Page 452 - Fingerprints of the Gods by Graham Hancock
P. 452

Graham Hancock – FINGERPRINTS OF THE GODS





                   Chapter 51


                   The Hammer and the Pendulum


                   Although beyond the scope of this  book, a detailed exposition of the
                   earth-crust displacement theory is to be found  in Rand and Rose Flem-
                   Ath’s When the Sky Fell (published by Stoddart, Canada, 1995).
                     As noted, this geological theory was formulated by Professor Charles
                   Hapgood and supported by Albert Einstein.
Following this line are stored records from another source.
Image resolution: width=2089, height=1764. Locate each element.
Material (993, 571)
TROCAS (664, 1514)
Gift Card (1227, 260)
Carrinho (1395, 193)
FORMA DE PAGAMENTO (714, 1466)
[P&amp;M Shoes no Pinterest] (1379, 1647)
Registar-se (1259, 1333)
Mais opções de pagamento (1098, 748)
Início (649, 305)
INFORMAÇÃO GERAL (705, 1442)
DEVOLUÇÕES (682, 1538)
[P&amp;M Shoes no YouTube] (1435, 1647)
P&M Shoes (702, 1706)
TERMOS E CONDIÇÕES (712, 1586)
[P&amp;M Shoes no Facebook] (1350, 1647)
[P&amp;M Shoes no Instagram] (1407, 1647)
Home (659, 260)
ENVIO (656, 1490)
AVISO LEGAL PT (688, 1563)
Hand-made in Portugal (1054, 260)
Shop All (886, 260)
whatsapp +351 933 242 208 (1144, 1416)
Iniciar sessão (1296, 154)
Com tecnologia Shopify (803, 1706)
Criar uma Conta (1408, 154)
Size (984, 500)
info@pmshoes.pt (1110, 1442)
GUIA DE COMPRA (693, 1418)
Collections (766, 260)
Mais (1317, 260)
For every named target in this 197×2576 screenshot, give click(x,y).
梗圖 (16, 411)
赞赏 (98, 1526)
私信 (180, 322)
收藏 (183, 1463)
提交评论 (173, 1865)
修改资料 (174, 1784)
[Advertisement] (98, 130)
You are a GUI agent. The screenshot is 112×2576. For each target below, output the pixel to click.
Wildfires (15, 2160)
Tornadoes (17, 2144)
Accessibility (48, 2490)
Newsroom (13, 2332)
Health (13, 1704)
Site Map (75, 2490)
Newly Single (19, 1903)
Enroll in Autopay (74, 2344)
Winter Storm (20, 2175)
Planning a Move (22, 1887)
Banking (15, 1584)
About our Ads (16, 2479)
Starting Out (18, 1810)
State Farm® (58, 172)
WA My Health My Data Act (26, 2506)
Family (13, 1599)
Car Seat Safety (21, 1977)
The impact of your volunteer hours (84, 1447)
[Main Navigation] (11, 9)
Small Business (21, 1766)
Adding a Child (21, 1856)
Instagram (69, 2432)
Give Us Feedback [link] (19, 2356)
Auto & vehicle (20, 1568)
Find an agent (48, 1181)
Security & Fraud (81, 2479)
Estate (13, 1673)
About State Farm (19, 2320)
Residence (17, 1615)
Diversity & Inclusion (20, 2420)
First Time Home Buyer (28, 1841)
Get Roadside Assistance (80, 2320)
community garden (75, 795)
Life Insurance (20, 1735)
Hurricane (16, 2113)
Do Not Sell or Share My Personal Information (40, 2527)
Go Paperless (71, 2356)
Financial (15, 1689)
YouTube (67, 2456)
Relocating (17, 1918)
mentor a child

In brief, what it suggests is a
                   complete slippage of our planet’s thirty-mile-thick lithosphere over its
                   nearly 8000-mile-thick central core, forcing large parts of the western
                   hemisphere southward towards the equator and thence towards the
                   Antarctic Circle. This movement is not seen as taking place along a due
                   north-south meridian but on a swivelling course—pivoting, as it were,
                   around the central plains of what is now the United States. The result is
                   that the north-eastern segment of North America (in which the North Pole
                   was formerly located in Hudson’s Bay) is dragged southwards out of the
                   Arctic Circle and into more temperate latitudes while at the same time the
                   north-western segment (Alaska and the Yukon) swivels northwards into
                   the Arctic Circle along with large parts of northern Siberia.
                     In the southern hemisphere, Hapgood’s model shows the landmass that
                   we now call Antarctica, much of which was previously at temperate or
                   even warm latitudes, being shifted  in its entirety  inside the Antarctic
                   Circle. The overall movement is seen as having been in the region of 30
                   degrees (approximately 2000 miles) and as having been concentrated, in
                   the main, between the years 14,500 BC and 12,500 BC—but with massive
                   aftershocks on a planetary scale continuing at widely-separated intervals
                   down to about 9500 BC.